Supplementary Figure Legends
Suppl.Fig.1. Lx bead distribution and uptake by macrophages in liver. A Distribution of Lx
particles without (control) or with macrophage depletion (+CloLip) in relation to Cx3cr1+
myeloid cells in different organs. Representative FACS plots and percentage of body-wide
distribution is depicted. B Kupffer cell susceptibility to depletion by liposomal clodronate.

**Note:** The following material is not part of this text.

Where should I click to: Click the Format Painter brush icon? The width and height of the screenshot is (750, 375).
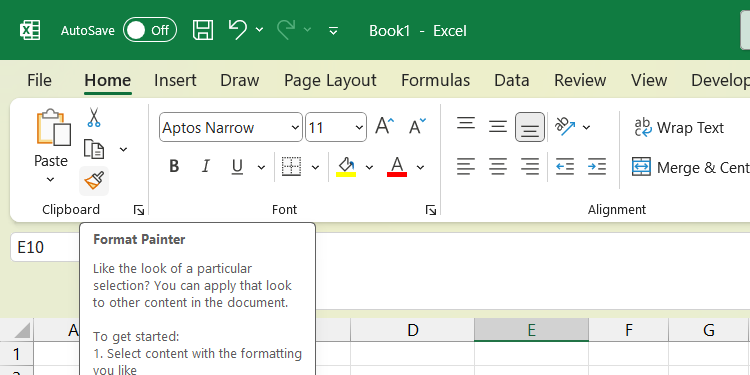coord(94,181)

Clodronate-loaded liposomes (CloLip) were injected i.v., and liver leukocytes were analyzed 12h
later. Cells were pregated on CD45+ and Ly6G-. C Analysis of liver sinusoidal endothelial cells
(LSEC) as potential phagocytes. Liver tissue was isolated 12hrs after Lx bead injection. Cells
were isolated by collagenase digestion and stained for the LSEC marker CD146. Cells were gated
as CD45- to eliminate possible LSEC-Kupffer cell aggregates. D Morphological analysis by
cytospin following FACS sorting according to the gating strategy depicted in Figure 1C. Please
note that the red particles are primarily located in KC. All experiments were performed in groups
of 3 animals and results were confirmed in two independent experiments. *P<0.05; **P<0.01;
***P<0.001
Suppl.Fig.2. Antigen presentation of particle associated OVA to CD4 but not CD8 T cells. A
Regulatory T cells were isolated from OTII donor mice by MACS isolation (Treg isolation kit).

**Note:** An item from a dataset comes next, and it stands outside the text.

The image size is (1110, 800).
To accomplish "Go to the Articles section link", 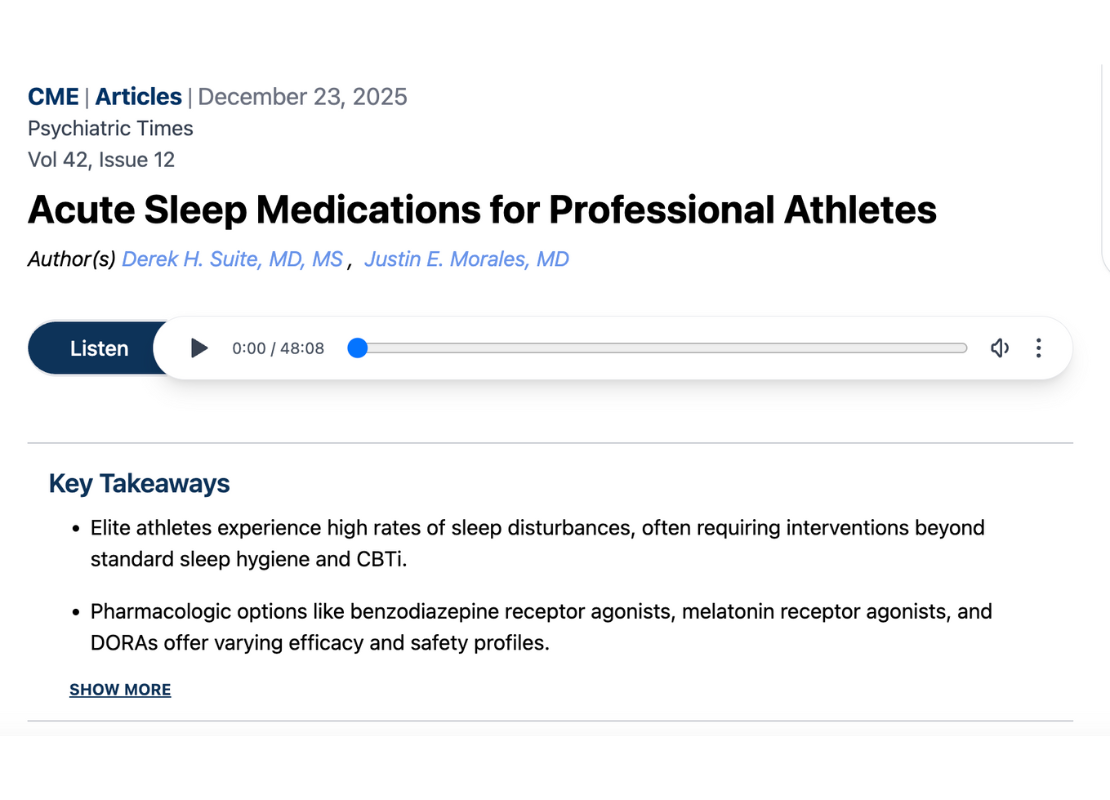I will (x=138, y=97).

Cells were stained with CFSE, and 2x106 cells were adoptively transferred into wt recipients.
Mice were challenged with latex particles and proliferation was measured in the blood 10d after
challenge. Optional depletion of phagocytes was performed by injection of clodronate-loaded
liposomes (CloLip) 12hrs before injection of Latex particles. B CFSE proliferation of OVAspecific CD8 and CD4 T cells. OTI and OTII cells were CFSE labeled, and 1x106 cells were
coinjected with 0.04% (v/v) latex (Lx) particles that were either plain or coupled to OVA using
10µl/g body weight. Phagocytic cells were depleted by injection of 200µl clodronate-loaded
liposomes (0.5mg/ml clodronate). Subcutaneous immunization with 50µl OVA-CFA (10mg/ml
OVA mixed 1:1 with CFA) was used as a positive control for T cell activation. Activation of T
cells was assessed by determining the amount of proliferating T cells in the blood 12d after
injection. Cells were pregated on CD45, Vα2 and CD4 or CD8 respectively. C Sorting of OTII
Foxp3.gfp cells. T cells were gated on expression of CD4 and CD45 and then sorted for GFP+
and GFP- cells.
Suppl.Fig.3. Models of tolerance induction in vivo. A Experimental design of in vivo
tolerance and cytotoxicity assay. To assess the tolerogenic effect of particle associated antigens,
animals were challenged i.v. with Lx particles, injecting 200µl with a concentration of 0.04%
(v/v) solid spheres. Optional depletion of phagocytes was performed by i.v. injection of 200µl
clodronate-loaded liposomes (0.5mg/ml clodronate) one day before Lx bead injection. 10 days
later, mice were immunized s.c. using IFA with or without OVA. In the next step, target cells
were injected i.v. 10 days after immunization. To this end, splenocytes were incubated with
OVA257-264 (SIINFEKL) peptide and labeled with 5µM CFSE, while non-pulsed splenocytes were
labeled with 0.5µM CFSE. Both target cell populations were mixed in a 1:1 ratio, and 2x106 of
each cell type were injected i.v. into recipient mice. Lysis of OVA257-26 target cells was measured
by flow cytometry 3 days later, assessing the ratio change between the peptide loaded and the
peptide free cells. B Flow cytometry analysis (representative plots) of target cell deletion during
in vivo cytotoxicity assay. Negative controls were treated by s.c. injection of PBS-IFA, positive
controls by plain Lx injection following s.c. injection of OVA-IFA. Depletion of macrophages
was performed by injection of clodronate-loaded liposomes (0.5mg/ml clodronate).